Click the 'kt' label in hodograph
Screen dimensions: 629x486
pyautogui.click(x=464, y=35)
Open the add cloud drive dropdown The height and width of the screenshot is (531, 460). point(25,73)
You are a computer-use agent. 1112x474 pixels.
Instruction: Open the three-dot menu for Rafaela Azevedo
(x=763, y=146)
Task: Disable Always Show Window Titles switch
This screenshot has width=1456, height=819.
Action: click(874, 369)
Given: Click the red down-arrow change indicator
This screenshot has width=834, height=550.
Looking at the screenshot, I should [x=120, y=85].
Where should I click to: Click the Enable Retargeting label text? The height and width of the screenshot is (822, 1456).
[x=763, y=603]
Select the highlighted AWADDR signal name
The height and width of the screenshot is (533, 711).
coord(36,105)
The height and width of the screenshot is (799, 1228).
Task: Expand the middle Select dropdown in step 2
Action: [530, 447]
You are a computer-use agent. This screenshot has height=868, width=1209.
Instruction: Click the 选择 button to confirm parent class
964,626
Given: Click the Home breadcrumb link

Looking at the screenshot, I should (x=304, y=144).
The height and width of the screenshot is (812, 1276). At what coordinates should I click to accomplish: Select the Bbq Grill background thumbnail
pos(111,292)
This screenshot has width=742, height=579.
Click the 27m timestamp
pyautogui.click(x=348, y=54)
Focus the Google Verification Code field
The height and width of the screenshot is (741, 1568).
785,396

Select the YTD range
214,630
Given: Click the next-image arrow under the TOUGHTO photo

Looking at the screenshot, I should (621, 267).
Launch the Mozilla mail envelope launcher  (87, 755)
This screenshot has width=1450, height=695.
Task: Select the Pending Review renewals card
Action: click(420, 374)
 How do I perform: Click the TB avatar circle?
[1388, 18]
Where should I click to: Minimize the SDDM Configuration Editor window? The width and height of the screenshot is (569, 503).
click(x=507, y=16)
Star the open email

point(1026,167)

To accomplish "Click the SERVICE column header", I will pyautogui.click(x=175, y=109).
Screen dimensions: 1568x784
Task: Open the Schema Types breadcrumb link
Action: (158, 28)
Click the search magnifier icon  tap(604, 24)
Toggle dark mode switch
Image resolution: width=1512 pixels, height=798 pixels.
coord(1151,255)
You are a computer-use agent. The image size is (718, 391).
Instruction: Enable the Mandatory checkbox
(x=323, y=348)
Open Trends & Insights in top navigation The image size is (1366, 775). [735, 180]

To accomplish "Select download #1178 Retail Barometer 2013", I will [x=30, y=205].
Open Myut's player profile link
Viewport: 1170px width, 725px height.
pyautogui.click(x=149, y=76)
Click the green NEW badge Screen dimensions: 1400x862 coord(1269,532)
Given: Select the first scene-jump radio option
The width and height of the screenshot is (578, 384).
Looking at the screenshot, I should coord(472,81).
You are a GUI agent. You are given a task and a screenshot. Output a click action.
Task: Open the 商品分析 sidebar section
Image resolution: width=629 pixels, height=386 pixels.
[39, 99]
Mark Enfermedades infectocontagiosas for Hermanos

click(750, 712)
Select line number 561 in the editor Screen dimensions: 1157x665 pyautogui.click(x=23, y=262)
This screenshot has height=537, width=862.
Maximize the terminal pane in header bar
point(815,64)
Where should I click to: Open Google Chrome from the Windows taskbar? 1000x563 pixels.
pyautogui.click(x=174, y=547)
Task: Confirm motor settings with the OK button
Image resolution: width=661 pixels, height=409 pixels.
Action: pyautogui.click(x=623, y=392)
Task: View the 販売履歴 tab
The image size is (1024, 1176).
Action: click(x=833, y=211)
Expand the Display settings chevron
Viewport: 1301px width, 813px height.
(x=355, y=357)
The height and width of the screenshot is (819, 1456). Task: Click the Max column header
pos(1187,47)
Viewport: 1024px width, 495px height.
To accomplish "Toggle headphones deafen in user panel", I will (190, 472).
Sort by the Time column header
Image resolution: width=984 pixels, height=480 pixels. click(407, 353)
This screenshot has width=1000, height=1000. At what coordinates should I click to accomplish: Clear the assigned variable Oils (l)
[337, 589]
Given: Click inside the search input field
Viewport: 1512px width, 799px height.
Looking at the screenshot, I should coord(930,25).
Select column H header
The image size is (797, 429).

-*-

> Requirements
Could you update everything from the line containing "Task: View the 販売履歴 tab" down to the end of the entries, swapping "header" for "heading" and leaving all else unchanged?

> Output
Task: View the 販売履歴 tab
The image size is (1024, 1176).
Action: click(x=833, y=211)
Expand the Display settings chevron
Viewport: 1301px width, 813px height.
(x=355, y=357)
The height and width of the screenshot is (819, 1456). Task: Click the Max column heading
pos(1187,47)
Viewport: 1024px width, 495px height.
To accomplish "Toggle headphones deafen in user panel", I will (190, 472).
Sort by the Time column heading
Image resolution: width=984 pixels, height=480 pixels. click(407, 353)
This screenshot has width=1000, height=1000. At what coordinates should I click to accomplish: Clear the assigned variable Oils (l)
[337, 589]
Given: Click inside the search input field
Viewport: 1512px width, 799px height.
Looking at the screenshot, I should coord(930,25).
Select column H heading
The image size is (797, 429).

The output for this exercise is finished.